• **Task statement**
Once every line in the data below has been checked for "computer", give the number of lines that hold it, and only that.

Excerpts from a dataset
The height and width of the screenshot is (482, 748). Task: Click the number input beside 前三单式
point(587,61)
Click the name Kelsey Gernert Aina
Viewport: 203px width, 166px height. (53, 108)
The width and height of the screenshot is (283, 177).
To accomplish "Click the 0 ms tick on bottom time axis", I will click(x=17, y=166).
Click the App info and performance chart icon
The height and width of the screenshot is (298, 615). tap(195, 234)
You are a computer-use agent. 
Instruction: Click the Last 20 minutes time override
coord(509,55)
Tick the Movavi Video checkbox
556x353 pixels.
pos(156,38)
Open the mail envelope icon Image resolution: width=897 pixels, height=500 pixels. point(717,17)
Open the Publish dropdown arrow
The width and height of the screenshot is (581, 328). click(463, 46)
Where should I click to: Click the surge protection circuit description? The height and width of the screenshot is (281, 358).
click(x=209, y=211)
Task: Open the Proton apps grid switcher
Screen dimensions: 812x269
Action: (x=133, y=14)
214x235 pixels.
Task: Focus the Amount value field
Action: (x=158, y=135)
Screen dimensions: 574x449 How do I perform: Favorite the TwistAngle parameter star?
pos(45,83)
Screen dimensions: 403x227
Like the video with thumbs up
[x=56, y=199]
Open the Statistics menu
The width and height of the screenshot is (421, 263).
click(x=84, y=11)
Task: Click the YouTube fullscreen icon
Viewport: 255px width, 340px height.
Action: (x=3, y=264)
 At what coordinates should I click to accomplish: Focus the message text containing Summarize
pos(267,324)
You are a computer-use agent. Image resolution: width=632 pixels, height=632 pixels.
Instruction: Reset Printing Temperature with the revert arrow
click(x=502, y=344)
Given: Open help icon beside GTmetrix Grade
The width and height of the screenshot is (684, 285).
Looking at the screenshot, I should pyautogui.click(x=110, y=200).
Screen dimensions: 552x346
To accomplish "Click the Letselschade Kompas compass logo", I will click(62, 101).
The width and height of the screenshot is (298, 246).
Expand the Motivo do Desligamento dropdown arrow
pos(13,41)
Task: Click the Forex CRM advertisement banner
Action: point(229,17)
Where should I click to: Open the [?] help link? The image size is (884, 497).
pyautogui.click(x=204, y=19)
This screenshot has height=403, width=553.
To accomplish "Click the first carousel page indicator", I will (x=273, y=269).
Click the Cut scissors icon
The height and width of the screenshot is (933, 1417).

• **The answer**
2